Wednesday, 21 September 2005
The Minutiae of Inertia by Tyler Coppin, Sept 21, 2005
The Minutiae of Inertia by Tyler Coppin
Melbourne Fringe Festival
Store Room, Sept 21 to Oct 8, 2005
Reviewer: Kate Herbert on Sept 21
The Minutiae of Inertia, written and performed by Tyler Coppin, is a striking and incisive study of a child and his father over one traumatic night amongst many others.
Mum has left both father and son and neither dad nor his seven-year-old son can sleep.
This is the first night in seven years that dad has visited the child's room upstairs and he knows that the child's normal sleeplessness and screaming behaviour have kept his mother demented since his birth.
Now it is dad's turn to manage the night terrors.
Jimmy has a vivid fantasy life in his lonely upstairs room where he plays at crashing planes into the Twin Towers and chanting George Bush's name.
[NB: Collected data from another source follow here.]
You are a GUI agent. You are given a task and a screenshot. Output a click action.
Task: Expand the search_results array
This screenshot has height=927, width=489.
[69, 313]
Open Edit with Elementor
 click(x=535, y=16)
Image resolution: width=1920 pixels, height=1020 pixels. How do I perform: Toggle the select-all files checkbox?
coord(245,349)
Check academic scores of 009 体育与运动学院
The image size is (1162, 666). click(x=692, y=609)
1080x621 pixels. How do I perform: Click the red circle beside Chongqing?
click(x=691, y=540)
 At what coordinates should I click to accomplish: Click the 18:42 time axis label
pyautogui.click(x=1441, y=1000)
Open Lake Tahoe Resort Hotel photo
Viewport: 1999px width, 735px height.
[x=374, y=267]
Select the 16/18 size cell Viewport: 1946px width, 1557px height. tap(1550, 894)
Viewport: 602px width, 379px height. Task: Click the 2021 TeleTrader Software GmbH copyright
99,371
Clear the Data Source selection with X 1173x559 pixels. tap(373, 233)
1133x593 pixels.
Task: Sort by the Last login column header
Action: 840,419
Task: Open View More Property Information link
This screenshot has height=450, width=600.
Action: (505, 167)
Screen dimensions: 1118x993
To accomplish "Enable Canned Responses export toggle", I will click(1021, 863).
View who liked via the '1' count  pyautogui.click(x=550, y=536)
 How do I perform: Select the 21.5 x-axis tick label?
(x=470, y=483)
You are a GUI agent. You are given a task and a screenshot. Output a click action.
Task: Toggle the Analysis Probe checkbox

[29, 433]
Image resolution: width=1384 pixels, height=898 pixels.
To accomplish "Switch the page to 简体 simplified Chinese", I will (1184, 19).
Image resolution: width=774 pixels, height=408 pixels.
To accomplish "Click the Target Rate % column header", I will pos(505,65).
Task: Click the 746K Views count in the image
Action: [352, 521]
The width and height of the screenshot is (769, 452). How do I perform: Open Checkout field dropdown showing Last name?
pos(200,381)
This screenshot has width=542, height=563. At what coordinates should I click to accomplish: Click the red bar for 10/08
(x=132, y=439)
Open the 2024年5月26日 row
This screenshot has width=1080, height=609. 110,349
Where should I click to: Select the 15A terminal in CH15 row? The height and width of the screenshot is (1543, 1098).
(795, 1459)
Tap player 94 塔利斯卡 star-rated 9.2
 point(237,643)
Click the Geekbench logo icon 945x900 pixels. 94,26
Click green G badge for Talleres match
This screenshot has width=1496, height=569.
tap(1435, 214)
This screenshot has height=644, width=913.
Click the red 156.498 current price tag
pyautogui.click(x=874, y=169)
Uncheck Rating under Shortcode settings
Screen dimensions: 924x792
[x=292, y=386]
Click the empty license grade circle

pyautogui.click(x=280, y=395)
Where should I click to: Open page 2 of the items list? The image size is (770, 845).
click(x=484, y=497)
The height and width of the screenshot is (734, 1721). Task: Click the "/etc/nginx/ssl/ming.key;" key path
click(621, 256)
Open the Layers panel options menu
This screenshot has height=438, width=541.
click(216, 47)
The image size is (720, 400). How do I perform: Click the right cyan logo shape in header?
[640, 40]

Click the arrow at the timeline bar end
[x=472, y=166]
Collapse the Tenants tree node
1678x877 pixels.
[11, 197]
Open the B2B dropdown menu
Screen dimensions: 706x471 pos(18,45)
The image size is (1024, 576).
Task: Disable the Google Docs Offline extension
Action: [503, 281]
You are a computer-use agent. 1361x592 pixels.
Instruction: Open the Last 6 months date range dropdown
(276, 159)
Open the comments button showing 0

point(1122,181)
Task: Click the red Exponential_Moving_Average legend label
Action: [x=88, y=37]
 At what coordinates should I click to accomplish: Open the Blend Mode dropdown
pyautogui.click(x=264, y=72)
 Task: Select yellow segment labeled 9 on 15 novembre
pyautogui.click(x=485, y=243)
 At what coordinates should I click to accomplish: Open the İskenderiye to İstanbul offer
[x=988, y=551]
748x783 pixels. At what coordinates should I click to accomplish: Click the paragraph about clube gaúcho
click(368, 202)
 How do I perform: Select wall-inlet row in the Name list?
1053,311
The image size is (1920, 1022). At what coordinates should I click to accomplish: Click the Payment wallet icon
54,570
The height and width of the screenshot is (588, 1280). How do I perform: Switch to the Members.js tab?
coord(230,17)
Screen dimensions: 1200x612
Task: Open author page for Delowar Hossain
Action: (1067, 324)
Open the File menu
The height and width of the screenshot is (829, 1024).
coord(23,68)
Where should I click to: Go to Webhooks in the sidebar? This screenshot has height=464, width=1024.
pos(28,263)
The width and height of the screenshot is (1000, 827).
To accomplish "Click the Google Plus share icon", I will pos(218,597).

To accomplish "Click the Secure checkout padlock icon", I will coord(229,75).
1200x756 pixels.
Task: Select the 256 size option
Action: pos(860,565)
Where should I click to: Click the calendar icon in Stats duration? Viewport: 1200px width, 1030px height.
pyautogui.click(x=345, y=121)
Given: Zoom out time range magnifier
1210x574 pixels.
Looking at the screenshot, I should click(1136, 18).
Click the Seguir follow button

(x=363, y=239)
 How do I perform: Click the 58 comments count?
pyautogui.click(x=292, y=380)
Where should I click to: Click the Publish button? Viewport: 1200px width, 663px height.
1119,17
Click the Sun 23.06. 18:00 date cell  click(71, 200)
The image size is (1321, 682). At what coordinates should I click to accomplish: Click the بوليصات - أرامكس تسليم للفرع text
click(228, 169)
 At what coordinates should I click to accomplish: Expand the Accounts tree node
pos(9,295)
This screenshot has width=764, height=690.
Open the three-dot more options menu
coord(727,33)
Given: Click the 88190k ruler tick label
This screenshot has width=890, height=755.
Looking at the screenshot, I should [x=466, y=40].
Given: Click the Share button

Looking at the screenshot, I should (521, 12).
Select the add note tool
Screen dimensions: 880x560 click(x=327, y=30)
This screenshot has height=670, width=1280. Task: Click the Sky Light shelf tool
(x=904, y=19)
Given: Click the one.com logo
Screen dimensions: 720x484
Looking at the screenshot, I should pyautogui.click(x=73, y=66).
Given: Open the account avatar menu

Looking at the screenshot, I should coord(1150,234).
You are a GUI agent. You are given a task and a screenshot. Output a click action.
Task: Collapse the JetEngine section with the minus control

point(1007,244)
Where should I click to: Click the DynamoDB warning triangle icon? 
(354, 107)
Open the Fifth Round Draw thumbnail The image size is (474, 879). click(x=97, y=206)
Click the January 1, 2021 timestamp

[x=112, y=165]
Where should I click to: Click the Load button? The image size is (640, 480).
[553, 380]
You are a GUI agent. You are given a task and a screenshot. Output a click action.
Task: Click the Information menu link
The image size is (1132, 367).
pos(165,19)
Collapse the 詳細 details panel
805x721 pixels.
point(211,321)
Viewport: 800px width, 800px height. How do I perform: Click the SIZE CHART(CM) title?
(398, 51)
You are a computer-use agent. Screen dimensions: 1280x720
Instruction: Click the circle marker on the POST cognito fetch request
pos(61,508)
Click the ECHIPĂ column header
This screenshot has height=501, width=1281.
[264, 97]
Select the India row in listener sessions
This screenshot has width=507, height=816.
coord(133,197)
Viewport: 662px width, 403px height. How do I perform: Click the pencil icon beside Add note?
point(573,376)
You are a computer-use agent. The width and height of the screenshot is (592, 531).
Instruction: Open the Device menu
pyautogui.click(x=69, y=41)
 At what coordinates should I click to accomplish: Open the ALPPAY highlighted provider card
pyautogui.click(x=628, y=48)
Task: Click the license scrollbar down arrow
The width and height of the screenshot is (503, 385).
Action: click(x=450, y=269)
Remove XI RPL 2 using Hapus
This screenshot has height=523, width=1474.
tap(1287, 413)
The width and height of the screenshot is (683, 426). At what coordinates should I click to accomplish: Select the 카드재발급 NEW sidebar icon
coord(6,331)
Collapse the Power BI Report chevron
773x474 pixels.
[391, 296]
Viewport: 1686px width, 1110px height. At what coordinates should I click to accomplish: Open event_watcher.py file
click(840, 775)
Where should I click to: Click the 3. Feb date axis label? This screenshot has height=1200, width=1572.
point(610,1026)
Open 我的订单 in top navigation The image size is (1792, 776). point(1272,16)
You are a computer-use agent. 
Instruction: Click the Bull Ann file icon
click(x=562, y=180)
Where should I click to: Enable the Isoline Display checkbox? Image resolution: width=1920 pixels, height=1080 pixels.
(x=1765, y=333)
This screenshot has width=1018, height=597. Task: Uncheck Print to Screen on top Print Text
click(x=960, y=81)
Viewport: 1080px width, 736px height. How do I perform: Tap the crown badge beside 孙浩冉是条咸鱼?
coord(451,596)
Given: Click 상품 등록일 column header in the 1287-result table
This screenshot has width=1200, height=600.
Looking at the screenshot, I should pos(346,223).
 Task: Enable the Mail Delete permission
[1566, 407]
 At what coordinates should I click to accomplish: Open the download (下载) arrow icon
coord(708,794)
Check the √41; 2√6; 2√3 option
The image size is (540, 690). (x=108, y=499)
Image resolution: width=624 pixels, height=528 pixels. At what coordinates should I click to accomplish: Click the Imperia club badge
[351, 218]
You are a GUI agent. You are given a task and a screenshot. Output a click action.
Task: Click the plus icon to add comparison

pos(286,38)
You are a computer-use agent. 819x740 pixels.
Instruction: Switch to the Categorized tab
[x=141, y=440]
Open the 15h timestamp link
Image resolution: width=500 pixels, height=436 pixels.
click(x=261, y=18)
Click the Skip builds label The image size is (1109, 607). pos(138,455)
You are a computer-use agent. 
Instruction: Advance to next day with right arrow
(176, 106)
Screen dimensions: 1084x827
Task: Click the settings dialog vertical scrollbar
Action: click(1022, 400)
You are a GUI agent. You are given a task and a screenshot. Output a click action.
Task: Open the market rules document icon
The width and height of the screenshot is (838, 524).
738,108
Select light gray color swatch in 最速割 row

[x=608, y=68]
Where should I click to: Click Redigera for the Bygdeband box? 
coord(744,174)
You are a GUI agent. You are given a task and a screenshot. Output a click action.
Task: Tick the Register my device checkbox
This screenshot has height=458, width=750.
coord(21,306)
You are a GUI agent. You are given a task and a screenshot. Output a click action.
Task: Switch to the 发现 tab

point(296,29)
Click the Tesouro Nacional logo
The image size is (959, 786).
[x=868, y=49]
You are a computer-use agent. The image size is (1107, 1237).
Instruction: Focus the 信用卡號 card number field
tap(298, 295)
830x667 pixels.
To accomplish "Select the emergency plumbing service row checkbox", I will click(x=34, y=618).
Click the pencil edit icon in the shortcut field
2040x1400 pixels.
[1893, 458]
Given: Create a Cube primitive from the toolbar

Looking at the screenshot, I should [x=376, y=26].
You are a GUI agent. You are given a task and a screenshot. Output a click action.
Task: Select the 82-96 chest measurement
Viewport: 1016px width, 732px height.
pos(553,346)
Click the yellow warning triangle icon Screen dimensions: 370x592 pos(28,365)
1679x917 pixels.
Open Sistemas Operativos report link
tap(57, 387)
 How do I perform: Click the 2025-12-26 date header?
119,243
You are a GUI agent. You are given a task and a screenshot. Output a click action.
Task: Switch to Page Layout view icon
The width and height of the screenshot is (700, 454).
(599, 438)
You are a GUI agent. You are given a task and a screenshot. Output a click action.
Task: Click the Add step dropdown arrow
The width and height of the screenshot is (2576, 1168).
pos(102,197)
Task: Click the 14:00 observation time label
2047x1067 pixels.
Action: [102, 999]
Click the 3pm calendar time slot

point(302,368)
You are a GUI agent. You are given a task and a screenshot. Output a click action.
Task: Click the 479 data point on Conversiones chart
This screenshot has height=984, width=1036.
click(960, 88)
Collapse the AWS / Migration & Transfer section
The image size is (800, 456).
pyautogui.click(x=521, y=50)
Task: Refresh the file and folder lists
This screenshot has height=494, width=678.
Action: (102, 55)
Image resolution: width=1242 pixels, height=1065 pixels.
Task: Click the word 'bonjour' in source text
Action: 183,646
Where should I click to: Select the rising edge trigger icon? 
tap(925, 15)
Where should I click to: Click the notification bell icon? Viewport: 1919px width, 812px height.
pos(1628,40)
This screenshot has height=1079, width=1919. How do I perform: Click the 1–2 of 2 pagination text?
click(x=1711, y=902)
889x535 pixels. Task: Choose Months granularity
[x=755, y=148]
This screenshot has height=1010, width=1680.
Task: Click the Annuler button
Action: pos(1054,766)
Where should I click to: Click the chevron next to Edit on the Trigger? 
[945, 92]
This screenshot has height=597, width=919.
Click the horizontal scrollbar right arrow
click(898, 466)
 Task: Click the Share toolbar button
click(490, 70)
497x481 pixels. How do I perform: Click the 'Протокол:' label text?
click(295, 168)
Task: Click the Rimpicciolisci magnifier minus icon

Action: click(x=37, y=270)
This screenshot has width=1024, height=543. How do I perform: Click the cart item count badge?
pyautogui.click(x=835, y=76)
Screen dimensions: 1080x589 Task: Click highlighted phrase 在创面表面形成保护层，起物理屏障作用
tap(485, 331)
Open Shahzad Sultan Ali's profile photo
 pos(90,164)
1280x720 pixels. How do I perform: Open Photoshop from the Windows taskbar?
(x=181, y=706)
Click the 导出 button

He tosses tiny dolls off buildings o their death and then drives in remote-controlled fire trucks to the rescue.
His favourite toy is a homemade Incredible Hulk, complete with realistic pectorals.
Coppin brings to life not only Jimmy but Hulk who is a gruff ageing Hollywood actor with shattered dreams. Jimmy feels Hulk is a completely separate character from himself and when Hulk shouts, Jimmy tries to quieten him to stop dad coming angrily upstairs
Meanwhile dad is below, in his resentment and despair, drinking his way through a case of pinot noir to drown his sorrows about mum leaving him, his lost ambitions and failed career.
He too has fantasies, mostly reminiscences about his deceased parents and his own childhood.
Coppin's performance is exuberant, controlled, skilful and moving. He is credible as both dad and Jimmy and the Hulk is a highlight, sounding a little like Jack Nicholson meets Michael Douglas.
Jimmy wears kiddy's pyjamas which means all three characters are in pyjamas but, despite them, we see Coppin transform into dad and Hulk, shifting his voice substantially and his body subtly.
Coppin plays Jimmy with a bright naivete and intense imagination. Dad he plays with an initial edge of menace that dissipates as we realise his incapacity. He is a drunk we at first suspect to be volatile but realise he suffers the inertia of the title.
Coppin's writing is smart and dad's dark musings often sound like lyrical beat poetry.
Anna Borghesi's design divides the space simply into Jimmy's room - a table piled high with toys - and dad's lounge.
Minutiae is a fine solo performance of a charming short play.